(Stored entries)
■ ■ ■ ■ ■

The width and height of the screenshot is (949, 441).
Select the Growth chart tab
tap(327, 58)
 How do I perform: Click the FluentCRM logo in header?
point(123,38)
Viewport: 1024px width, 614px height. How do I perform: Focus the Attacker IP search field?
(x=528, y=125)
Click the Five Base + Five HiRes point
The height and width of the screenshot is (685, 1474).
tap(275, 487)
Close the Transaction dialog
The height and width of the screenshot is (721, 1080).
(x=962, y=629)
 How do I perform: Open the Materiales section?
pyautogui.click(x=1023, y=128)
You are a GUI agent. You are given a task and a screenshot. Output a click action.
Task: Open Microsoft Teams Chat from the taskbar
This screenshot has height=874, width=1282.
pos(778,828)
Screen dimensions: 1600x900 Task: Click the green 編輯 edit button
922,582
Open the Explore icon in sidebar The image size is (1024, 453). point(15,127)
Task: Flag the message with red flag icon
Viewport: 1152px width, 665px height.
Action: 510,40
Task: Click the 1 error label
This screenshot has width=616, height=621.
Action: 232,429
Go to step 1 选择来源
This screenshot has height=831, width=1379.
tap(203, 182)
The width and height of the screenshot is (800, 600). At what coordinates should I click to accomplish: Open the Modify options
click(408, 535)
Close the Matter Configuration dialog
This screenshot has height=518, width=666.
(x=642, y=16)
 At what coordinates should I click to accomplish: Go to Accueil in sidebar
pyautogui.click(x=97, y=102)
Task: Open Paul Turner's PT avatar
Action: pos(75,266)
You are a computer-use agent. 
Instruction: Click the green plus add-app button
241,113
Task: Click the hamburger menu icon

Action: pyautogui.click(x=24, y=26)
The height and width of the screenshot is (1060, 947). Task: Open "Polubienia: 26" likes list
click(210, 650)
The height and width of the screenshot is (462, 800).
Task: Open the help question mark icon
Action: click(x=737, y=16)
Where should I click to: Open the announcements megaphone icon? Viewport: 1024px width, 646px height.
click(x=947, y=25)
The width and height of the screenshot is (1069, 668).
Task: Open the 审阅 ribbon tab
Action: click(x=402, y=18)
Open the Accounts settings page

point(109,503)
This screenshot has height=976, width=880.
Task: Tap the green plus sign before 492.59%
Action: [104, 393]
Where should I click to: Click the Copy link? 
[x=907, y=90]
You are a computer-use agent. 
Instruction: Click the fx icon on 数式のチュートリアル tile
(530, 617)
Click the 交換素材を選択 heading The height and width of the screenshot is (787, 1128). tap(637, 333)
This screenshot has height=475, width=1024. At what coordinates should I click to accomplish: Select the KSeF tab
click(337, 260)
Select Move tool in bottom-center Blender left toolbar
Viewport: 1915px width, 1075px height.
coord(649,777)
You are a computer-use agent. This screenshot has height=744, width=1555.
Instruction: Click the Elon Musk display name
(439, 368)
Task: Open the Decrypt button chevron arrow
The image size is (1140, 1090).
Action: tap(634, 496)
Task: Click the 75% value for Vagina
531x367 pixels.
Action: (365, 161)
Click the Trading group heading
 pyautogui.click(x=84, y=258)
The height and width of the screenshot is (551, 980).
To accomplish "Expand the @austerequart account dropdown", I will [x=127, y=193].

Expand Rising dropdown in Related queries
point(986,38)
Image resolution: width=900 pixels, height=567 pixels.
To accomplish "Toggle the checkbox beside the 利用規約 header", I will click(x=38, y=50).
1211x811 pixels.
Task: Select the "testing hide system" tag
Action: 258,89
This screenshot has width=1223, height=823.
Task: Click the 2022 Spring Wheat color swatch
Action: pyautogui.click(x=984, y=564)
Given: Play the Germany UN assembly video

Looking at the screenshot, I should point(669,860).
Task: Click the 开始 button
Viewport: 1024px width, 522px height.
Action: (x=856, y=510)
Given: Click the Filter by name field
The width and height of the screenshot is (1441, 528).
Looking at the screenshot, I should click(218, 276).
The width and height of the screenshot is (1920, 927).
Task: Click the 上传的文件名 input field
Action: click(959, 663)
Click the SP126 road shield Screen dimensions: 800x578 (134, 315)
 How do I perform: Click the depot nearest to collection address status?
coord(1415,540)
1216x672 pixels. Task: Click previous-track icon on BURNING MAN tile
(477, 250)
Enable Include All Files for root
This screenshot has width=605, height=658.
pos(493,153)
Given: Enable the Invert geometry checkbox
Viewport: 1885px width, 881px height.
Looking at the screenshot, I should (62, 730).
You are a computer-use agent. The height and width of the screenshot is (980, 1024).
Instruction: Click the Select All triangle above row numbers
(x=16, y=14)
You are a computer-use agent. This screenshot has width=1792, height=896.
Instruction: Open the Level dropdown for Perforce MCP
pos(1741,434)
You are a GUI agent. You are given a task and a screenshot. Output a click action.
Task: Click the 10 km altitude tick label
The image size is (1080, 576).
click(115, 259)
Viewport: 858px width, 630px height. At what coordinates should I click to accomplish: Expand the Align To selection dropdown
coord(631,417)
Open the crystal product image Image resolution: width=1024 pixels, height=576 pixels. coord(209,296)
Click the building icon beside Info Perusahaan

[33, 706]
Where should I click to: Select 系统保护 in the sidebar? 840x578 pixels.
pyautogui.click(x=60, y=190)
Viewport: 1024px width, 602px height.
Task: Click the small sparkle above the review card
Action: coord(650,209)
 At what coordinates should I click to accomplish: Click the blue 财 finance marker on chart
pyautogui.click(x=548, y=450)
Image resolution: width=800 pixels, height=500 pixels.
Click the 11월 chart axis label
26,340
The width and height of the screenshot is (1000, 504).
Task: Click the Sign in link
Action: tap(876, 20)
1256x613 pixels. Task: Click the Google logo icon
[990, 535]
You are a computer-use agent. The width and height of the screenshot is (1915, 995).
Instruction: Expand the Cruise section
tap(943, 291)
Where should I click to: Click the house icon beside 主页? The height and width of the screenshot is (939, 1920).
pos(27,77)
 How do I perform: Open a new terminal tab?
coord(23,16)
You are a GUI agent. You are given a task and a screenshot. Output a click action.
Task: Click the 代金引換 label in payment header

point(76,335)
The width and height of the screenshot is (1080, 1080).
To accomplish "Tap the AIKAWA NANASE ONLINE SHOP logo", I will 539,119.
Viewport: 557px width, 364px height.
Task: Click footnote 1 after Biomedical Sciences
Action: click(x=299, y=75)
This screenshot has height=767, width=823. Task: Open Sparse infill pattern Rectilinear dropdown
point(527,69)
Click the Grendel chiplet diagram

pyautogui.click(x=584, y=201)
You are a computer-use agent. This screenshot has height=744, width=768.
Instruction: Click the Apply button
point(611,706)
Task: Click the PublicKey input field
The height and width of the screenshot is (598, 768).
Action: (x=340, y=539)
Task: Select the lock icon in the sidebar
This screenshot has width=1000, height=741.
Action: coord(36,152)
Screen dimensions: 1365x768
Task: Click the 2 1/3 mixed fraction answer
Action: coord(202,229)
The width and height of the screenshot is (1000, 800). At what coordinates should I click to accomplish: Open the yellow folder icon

■ ■ ■ ■ ■

WORK ORDER: Retype only this portion of the data above: the line containing "The image size is (1140, 1090).", the line containing "Image resolution: width=900", and all lines between them, exactly.

ANSWER TO THE EXERCISE:
The image size is (1140, 1090).
Action: tap(634, 496)
Task: Click the 75% value for Vagina
531x367 pixels.
Action: (365, 161)
Click the Trading group heading
 pyautogui.click(x=84, y=258)
The height and width of the screenshot is (551, 980).
To accomplish "Expand the @austerequart account dropdown", I will [x=127, y=193].

Expand Rising dropdown in Related queries
point(986,38)
Image resolution: width=900 pixels, height=567 pixels.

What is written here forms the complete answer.